** Provided records **
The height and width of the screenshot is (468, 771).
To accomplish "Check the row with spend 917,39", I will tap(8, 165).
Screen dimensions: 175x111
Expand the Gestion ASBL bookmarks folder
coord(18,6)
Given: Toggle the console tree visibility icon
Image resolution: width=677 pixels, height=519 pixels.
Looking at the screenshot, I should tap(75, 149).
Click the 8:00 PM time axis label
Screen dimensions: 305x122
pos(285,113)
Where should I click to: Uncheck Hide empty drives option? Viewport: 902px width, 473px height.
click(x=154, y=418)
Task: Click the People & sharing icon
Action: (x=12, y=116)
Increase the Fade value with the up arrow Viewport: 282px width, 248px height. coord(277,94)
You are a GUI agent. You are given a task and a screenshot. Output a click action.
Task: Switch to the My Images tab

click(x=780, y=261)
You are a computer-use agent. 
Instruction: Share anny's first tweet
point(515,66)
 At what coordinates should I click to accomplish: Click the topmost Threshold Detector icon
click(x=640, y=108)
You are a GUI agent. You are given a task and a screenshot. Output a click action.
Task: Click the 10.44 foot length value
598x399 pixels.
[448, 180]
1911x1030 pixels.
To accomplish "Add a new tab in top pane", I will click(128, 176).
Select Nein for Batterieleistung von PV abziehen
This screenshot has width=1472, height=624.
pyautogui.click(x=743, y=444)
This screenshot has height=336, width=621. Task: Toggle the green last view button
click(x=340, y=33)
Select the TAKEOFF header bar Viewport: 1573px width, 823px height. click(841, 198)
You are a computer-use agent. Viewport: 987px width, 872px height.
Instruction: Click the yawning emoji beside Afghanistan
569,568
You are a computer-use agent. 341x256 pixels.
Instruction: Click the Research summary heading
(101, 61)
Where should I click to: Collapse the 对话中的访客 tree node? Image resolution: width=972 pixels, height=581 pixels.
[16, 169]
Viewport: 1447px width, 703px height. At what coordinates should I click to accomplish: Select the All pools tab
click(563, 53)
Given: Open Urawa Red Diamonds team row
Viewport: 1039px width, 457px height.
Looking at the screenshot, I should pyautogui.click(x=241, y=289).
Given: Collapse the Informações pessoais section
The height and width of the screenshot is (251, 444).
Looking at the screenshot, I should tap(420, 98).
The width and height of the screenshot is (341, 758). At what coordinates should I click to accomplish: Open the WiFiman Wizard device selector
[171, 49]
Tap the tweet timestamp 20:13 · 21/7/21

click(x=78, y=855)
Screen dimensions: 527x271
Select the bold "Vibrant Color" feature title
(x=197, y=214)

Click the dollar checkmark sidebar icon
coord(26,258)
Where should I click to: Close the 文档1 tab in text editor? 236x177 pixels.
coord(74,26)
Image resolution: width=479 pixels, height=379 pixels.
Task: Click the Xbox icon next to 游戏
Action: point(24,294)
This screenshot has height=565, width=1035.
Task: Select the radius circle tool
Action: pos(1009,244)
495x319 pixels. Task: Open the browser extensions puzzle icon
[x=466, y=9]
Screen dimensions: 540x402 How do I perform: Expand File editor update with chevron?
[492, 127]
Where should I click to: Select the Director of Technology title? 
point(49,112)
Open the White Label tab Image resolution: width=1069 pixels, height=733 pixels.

** Work instruction **
Going through the material, how many lines contain the word "will"? Please give only the number.

** Expected answer **
2